SALT LAKE CITY — Authorities investigating the 2009 disappearance of a Utah mother almost immediately began classifying the case as a murder and kidnapping probe as they focused largely on the woman’s husband, according to heavily redacted court documents released Tuesday.
The roughly 800 pages of documents provide scant new details in the case of Susan Powell’s disappearance or the ensuing investigation of her husband, Josh Powell, who earlier this year killed himself and the couple’s two young sons at a home in Washington state.
As early as two days after Susan Powell was reported missing, authorities in their hometown of West Valley City, Utah, were describing the case as a murder, kidnapping, unlawful detention and obstruction of justice probe, the documents reveal.
Publicly, they would only say the case remained active while sharing little else, and they never specifically labeled Josh Powell a suspect. That was despite the fact that authorities found blood in the family home and a hand-written note in which Susan Powell expressed fear about her husband hurting her.
Utah authorities maintain the investigation remains active and open, but said the documents reveal their painstaking efforts to close the case and find Susan.
The records help “make the public aware, to some extent, of what’s been going on,” West Valley City police Sgt. Mike Powell said Tuesday. “We’ve been working diligently and very hard on this investigation.”
Powell said the redacted court documents released Tuesday represent only some of the actual case file, and only reveal details investigators believe won’t hinder the ongoing probe.
Anne Bremner, an attorney for Susan Powell’s parents, said that’s not good enough.
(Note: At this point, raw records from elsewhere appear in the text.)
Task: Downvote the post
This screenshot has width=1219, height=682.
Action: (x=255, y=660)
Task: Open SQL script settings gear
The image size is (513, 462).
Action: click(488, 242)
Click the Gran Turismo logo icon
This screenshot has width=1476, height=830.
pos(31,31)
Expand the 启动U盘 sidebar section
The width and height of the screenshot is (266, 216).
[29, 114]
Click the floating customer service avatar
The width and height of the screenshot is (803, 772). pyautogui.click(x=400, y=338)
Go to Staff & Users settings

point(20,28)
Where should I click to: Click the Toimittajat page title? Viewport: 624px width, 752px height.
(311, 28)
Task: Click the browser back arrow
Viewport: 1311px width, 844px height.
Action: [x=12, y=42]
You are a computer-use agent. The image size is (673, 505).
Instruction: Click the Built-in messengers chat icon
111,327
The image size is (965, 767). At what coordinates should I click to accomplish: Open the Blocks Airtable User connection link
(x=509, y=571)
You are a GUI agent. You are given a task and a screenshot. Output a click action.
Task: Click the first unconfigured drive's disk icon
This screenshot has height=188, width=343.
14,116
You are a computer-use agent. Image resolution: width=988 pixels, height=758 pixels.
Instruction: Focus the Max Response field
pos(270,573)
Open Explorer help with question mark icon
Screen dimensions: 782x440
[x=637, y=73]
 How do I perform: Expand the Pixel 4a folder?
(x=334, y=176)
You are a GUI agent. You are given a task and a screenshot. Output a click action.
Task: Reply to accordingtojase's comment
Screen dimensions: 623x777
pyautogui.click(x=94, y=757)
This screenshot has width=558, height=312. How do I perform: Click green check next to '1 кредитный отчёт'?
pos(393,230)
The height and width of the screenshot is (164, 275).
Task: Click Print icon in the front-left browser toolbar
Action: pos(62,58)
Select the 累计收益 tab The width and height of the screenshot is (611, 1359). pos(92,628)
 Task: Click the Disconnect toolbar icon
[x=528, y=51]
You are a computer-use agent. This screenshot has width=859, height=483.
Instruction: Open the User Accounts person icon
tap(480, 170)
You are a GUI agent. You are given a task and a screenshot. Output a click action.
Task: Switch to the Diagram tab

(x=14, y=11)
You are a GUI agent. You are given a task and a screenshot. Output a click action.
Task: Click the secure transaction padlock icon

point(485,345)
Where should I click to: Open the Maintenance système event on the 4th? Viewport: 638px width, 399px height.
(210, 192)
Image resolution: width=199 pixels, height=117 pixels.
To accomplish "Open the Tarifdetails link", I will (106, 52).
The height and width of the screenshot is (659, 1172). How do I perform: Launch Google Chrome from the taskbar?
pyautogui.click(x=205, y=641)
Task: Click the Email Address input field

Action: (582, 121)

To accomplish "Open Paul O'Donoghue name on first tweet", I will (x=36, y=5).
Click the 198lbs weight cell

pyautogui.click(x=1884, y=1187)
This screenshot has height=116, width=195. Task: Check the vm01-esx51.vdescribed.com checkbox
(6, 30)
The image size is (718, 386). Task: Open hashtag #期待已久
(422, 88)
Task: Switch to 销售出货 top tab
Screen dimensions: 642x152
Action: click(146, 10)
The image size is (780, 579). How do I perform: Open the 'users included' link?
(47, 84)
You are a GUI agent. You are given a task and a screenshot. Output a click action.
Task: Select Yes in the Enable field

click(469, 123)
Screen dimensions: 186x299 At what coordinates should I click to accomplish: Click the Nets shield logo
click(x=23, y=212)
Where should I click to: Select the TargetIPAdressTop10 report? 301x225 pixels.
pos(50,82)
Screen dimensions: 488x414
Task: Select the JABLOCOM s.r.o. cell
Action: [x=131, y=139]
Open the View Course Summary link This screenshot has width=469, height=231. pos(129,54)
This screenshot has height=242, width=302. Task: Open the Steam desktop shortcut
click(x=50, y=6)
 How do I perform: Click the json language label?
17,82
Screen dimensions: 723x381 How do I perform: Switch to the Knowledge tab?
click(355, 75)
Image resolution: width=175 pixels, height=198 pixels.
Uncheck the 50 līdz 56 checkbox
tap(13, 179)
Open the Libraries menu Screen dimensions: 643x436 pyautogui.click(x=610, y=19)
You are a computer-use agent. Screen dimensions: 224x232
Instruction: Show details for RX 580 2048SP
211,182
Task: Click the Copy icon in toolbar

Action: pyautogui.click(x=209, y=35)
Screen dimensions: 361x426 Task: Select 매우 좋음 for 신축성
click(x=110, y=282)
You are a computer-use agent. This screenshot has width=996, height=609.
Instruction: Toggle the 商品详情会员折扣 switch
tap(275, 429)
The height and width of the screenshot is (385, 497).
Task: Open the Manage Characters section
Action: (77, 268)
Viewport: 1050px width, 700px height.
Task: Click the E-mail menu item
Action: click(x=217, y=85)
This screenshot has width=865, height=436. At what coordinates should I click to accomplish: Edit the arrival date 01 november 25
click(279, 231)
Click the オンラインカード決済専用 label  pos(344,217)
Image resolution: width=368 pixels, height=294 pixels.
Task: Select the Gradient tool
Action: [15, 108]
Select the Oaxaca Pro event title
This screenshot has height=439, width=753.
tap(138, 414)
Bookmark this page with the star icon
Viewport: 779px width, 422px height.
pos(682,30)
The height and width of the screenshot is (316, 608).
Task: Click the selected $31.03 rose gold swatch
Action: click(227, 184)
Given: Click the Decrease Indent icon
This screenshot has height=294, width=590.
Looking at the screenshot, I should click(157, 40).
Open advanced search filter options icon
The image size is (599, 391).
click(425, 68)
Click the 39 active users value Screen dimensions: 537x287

She has been fighting for the release of the entire case file under a Utah law that provides victims the same rights and access to investigative records as criminal defendants.
“We’ll keep making attempts to get the full measure of the records,” Bremner said Tuesday. “Until I’m satisfied that I have everything, my clients have instructed me to keep going forward.”
Susan Powell was reported missing Dec. 7, 2009, after she didn’t show up for work. Josh Powell had always maintained his innocence and said he had taken the couple’s boys, then 2 and 4, on a midnight camping trip in freezing temperatures the night she disappeared.
During their investigation, authorities found human blood on a couch and on a carpet inside the Powell’s home where several fans were being used to dry the material, the records show. Powell told police both had been recently cleaned.
When questioned about his impromptu late-night camping trip, Powell told authorities he was testing out a new generator, according to the documents, which were released after efforts by The Salt Lake Tribune and The Associated Press to unseal the case for public review.
Charles Cox, Susan’s father, has said one of the Powell’s sons told social workers his mother came along on the midnight camping trip but was “in the trunk.”
One of the children told investigators that his mother had gone on the camping trip “but decided to stay and not come home,” according to the records released Tuesday.
Last year, authorities got a warrant to search the Washington state home of Josh Powell’s father, Steve. Josh Powell and his sons were living there at the time. Investigators found explicit images of underage neighbor girls on the father’s computers during the search. He was convicted in May on 14 voyeurism counts and sentenced to 2 1⁄2 years in prison.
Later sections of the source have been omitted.